The court separately found the OCC’s interim final order unpersuasive, concluding it “does not add much to the conversation” beyond the interim final rule given what the court characterized as procedural and substantive shortcomings, while noting the court lacked authority to invalidate the order under the APA because the OCC is not a party to the case. Among other deficiencies, the court observed that the order was signed by the First Deputy Comptroller rather than the Comptroller as required by 12 U.S.C. §§ 25b(b)(1)(B) and 25b(b)(6), lacked substantial evidence on the record as required by § 25b(c), and offered justifications that did little to establish why third-party fee-setting is critical to national banks’ exercise of federal powers.

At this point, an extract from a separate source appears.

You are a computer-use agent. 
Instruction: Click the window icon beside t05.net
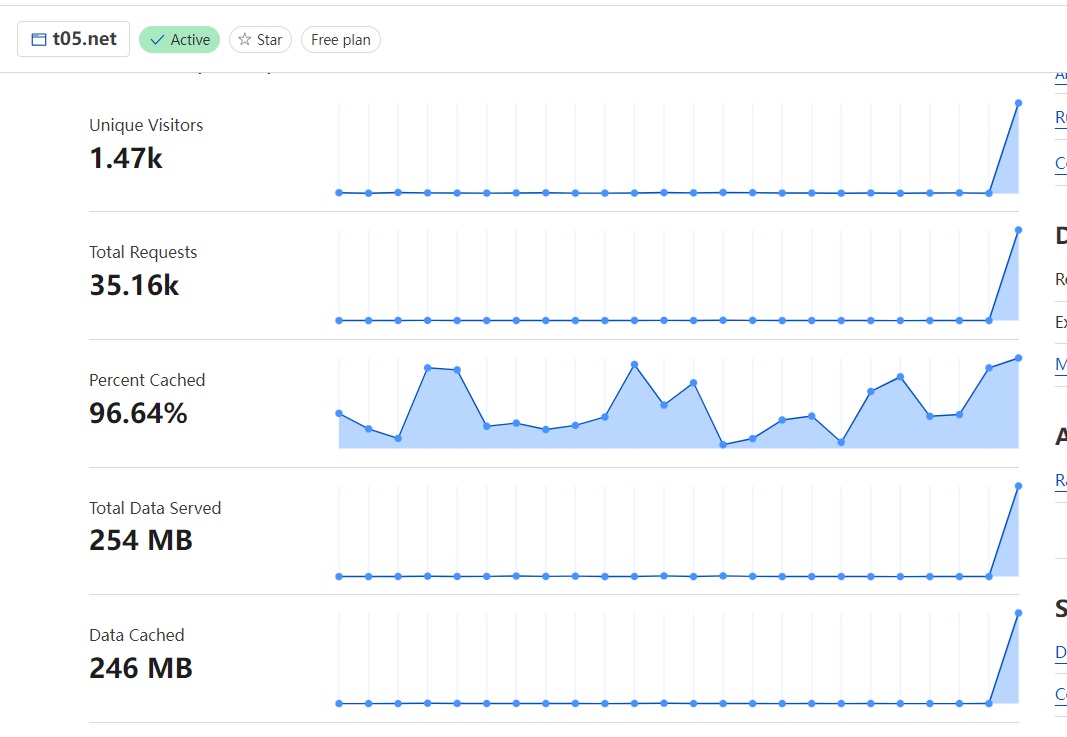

The opinion notes that the preemption analysis for the interchange fee limitation as applied to other entities — such as federal credit unions — remained unchanged from the February ruling, and that the court’s prior permanent injunction against the IFPA’s data usage limitation also remained in full effect. The court also noted that in the early hours of June 1, the Illinois General Assembly passed SB3645, which, if signed by the governor, would push the IFPA’s effective date to July 1, 2027. The case is expected to return to the 7th Circuit for further proceedings.